BRÜSSEL/DEN HAAG. Griechenland hat seit gestern, Dienstag, genau einen Monat lang Zeit, um die Ernsthaftigkeit seiner Sparbemühungen zu beweisen. Die EU-Finanzminister sowie die Europäische Kommission machten aber klar, weitere Maßnahmen zu erwarten. „Griechenland wird bis Mitte März zusätzliche Schritte vorschlagen müssen, um die Ziele zu erreichen“, sagte Wirtschafts- und Währungskommissar Olli Rehn nach dem Treffen der Finanzminister am Dienstag in Brüssel. „Unsere Entscheidung ist kristallklar. Falls Griechenland nicht das Ziel erreicht, sein Budgetdefizit heuer um vier Prozent zu reduzieren, wird es zusätzliche Maßnahmen ergreifen müssen“, sagte Jean-Claude Juncker, Luxemburgs Ministerpräsident und Vorsitzender der Eurogruppe, jenes Gremiums, in dem sich die Euroländer abstimmen.

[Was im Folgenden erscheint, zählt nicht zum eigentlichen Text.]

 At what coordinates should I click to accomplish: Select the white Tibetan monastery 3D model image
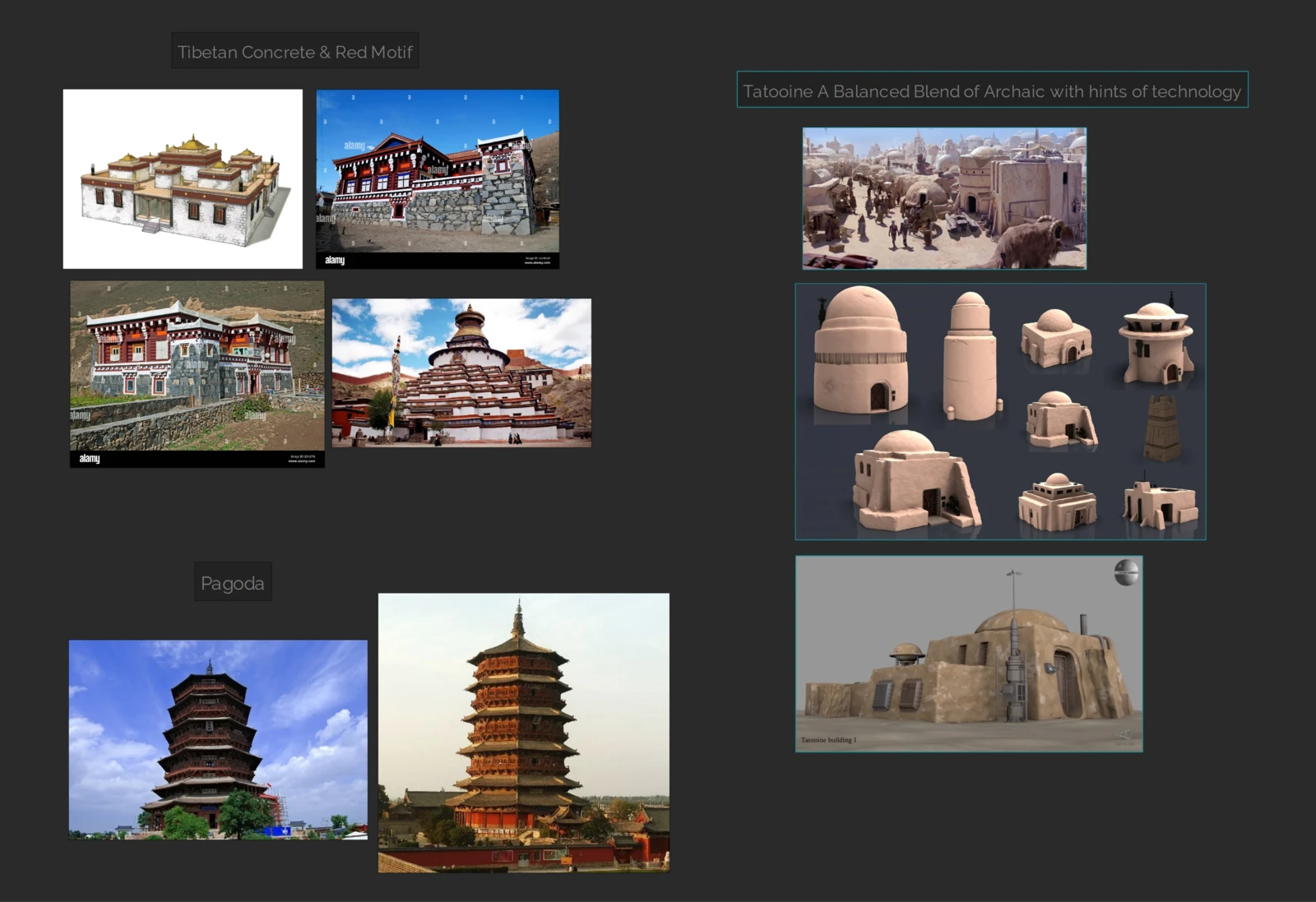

Rehn will Rechenschaft über Tricksereien

Zudem machen sich Experten der Kommission, der Europäischen Zentralbank und des Internationalen Währungsfonds auf den Weg nach Griechenland, um die Einhaltung der Budgetsanierung zu überwachen. Und schon bis Ende nächster Woche verlangt Kommissar Rehn von der Athener Regierung Rechenschaft darüber, in welchem Ausmaß frühere Regierungen bis zumindest zum Jahr 2004 die Dienste von Investmentbanken in Anspruch genommen haben, um neue Schulden in intransparente Wertpapiere zu verbriefen und so die strengen Kriterien des Maastrichter Vertrags für die Einführung des Euro zu umgehen.

Zusammenfassend lässt sich also sagen: Europa erhöht den Druck auf Griechenlands Regierung, ein mächtiges Sparprogramm zu verfolgen. Eine politische Debatte darüber, wie die Union auf künftige Finanzkrisen reagieren soll, gibt es aber nicht. Und dass so eine Krise kommen wird, also irgendwann wieder ein Euroland unter dem Damoklesschwert der Insolvenz zittert, liegt in der Natur der Dinge.

Geordnetes Scheitern ermöglichen

Die Ökonomen Kenneth Rogoff (Harvard) und Carmen Reinhart (University of Maryland) haben schon 2008 in ihrem Papier „This Time is Different: A Panoramic View of Eight Centuries of Financial Crises“ festgestellt, dass nur die zwei Jahrzehnte vor dem Ersten Weltkrieg – die Blütezeit des Goldstandards – ähnlich stabil waren wie die Jahre 2003 bis 2007. Anders gesagt, ist mit Schuldenkrisen stets zu rechnen. „In Zukunft muss es das politische Schlüsselziel sein, die Marktdisziplin wiederherzustellen, indem man einen Zahlungsausfall ermöglicht“, schreiben Daniel Gros vom Centre for European Policy Reform und Thomas Mayer, Chefökonom der Deutschen Bank, in ihrem Papier „Towards a Euro(pean) Monetary Fund“. Sie schlagen einen EU-Währungsfonds (EWF) vor, der sich aus einem Prozent der jährlichen Überschreitung der Schuldengrenze von 60 Prozent und einem Prozent des Defizits speist, das über drei Prozent liegt. In Griechenlands Fall hätte dieser Beitrag 2009 überschaubare 0,65Prozent der Wirtschaftsleistung betragen.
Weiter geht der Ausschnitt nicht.